Rabu, 21 Februari 2024

Cerita Daun Mapel: Election Fraud (2)

"Di sebuah kota kecil, kepala polisi, yang juga seorang dokter hewan, terbangun dari tidurnya karena ada panggilan telepon yang kedengeran amat panik.
'Tolong cepetan dateng pak!' kata seorang wanita di telepon.
'Maaf bu, yang ibu perlukan, polisi atau dokter hewan?' tanyanya.
'Dua-duanyah deh pak,' jawab sang wanita. 'Kami gak bisa ngebukain mulut anjing kami, ada kaki pencuri di dalamnya.'”

"Salah satu dugaan Election Fraud pada pemilu 2024 di Indonesia, adalah adanya penggunaan 'Pork Barrel Politics.' Sebelum lanjut dengan konsepsi ini, perkenankan daku menyebutkan Declaration on Criteria for Free and Fair Elections yang diadopsi oleh the Inter-Parliamentary Council, dimana Indonesia merupakan salah satu anggotanya.
Di negara mana pun, wewenang pemerintah hanya dapat diperoleh dari kehendak rakyat sebagaimana dinyatakan dalam pemilihan umum yang jujur, bebas, dan adil yang diadakan secara berkala berdasarkan hak pilih yang universal, setara, dan rahasia.
Deklarasi tersebut menyebutkan hak dan tanggungjawab Negara. Bahwa (1) Negara harus mengambil langkah-langkah legislatif dan langkah-langkah lain yang diperlukan, sesuai dengan proses konstitusional mereka, untuk menjamin hak-hak dan kerangka kelembagaan bagi pemilu yang berkala dan jujur, bebas dan adil, sesuai dengan kewajiban mereka berdasarkan hukum internasional. Secara khusus, Negara harus: Menetapkan prosedur pendaftaran pemilih yang efektif, tak memihak dan tak diskriminatif; Menetapkan kriteria yang jelas bagi pendaftaran pemilih, seperti usia, kewarganegaraan, dan tempat tinggal, serta memastikan bahwa ketentuan tersebut diterapkan tanpa pembedaan apa pun; Mengatur pembentukan dan kebebasan berfungsinya partai politik, mengatur pendanaan partai politik dan kampanye pemilu, menjamin pemisahan partai dan negara, dan menetapkan kondisi persaingan dalam pemilu legislatif dengan dasar yang adil; Memulai atau memfasilitasi program nasional pendidikan kewarganegaraan, guna memastikan bahwa masyarakat memahami prosedur dan permasalahan pemilu;
(2) Selain itu, Negara harus mengambil langkah-langkah kebijakan dan kelembagaan yang diperlukan untuk menjamin pencapaian progresif dan konsolidasi tujuan demokrasi, termasuk melalui pembentukan mekanisme pengelolaan pemilu yang netral, tidak memihak atau berimbang. Dalam melakukan hal ini, mereka harus melakukan hal-hal berikut ini: Menjamin bahwa mereka yang bertanggungjawab atas berbagai aspek pemilu telah mendapatkan pelatihan dan bertindak tidak memihak, dan bahwa prosedur pemungutan suara yang masuk akal ditetapkan dan diumumkan kepada masyarakat pemilih; Menjamin pendaftaran pemilih, pemutakhiran daftar pemilih dan prosedur pemungutan suara, dengan bantuan pemantau nasional dan internasional jika diperlukan; Mendorong partai, kandidat dan media agar menerima dan mengadopsi Kode Etik mengatur kampanye pemilu dan periode pemungutan suara; Menjamin integritas surat suara melalui tindakan yang tepat guna mencegah pemungutan suara ganda atau pemungutan suara oleh mereka yang tidak berhak; Menjamin integritas proses penghitungan suara.

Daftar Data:
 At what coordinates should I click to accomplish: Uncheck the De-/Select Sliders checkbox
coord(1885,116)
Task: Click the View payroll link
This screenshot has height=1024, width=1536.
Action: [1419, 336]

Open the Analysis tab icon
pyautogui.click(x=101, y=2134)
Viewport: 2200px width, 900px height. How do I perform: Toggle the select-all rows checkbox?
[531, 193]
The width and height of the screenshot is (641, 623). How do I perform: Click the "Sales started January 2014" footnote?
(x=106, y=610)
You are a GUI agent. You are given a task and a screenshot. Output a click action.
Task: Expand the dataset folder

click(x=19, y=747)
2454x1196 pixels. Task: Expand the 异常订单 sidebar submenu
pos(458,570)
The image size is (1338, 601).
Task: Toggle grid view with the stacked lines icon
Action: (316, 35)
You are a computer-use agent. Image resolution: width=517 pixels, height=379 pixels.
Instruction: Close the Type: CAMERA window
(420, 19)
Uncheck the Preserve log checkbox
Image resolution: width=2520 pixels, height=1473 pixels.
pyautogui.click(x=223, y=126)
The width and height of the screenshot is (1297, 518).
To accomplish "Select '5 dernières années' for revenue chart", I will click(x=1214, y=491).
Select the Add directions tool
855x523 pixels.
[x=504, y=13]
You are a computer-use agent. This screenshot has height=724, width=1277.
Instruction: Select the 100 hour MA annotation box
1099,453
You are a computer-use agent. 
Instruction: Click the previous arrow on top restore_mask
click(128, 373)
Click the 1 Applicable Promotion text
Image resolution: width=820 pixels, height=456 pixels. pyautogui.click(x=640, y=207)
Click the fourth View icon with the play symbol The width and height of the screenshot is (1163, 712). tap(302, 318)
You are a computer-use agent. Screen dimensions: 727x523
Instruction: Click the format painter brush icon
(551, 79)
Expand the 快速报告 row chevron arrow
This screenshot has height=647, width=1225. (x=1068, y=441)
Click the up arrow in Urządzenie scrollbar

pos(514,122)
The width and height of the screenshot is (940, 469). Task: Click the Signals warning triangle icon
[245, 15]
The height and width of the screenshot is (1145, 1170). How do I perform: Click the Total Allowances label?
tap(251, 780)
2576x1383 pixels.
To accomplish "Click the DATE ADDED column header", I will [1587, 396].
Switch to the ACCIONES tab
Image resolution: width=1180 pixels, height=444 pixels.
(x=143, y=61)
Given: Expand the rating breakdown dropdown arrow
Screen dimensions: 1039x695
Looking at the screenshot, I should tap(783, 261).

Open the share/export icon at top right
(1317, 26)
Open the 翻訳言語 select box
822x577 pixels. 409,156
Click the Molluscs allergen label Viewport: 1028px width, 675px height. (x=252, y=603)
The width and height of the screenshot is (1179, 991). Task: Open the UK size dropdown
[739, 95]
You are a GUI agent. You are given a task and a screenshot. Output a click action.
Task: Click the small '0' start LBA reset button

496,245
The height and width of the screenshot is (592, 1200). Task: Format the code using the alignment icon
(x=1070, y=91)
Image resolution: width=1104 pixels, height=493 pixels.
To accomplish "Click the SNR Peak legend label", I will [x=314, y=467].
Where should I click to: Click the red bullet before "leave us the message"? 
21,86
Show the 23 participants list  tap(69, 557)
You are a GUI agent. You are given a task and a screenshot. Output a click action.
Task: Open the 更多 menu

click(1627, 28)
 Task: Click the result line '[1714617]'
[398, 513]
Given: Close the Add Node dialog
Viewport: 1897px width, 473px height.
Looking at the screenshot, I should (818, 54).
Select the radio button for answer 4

Soal yang Dikerjakan:
1. Dalam tulisan tentang kecurangan pemilu 2024, deklarasi apa yang diadopsi oleh the Inter-Parliamentary Council?
2. Lanjutkan tulisan tentang kecurangan pemilu 2024 itu, mulai setelah kalimat terakhirnya.

Hasil Secara Berurutan:
1. Declaration on Criteria for Free and Fair Elections.

2.
(3) Negara harus menghormati dan menjamin hak asasi manusia setiap individu yang berada di wilayah mereka dan tunduk pada yurisdiksi mereka. Oleh karenanya, pada saat pemilu, Negara dan organ-organnya harus memastikan: Bahwa kebebasan bergerak, berkumpul, berserikat dan berekspresi dihormati, khususnya dalam konteks demonstrasi dan pertemuan politik; Bahwa partai dan kandidat bebas mengkomunikasikan pandangan mereka kepada para pemilih, dan bahwa mereka menikmati kesetaraan akses terhadap media negara dan layanan publik; Bahwa langkah-langkah yang diperlukan telah diambil guna menjamin liputan non-partisan di media negara dan media layanan publik.
(4) Agar pemilu berlangsung adil, Negara harus mengambil langkah-langkah yang diperlukan untuk memastikan bahwa partai dan kandidat menikmati kesempatan yang wajar untuk menyampaikan platform pemilu mereka.
(5) Negara harus mengambil segala tindakan yang diperlukan dan tepat guna menjamin bahwa prinsip pemungutan suara rahasia dihormati, dan bahwa para pemilih dapat memberikan suara mereka dengan bebas, tanpa rasa takut atau intimidasi.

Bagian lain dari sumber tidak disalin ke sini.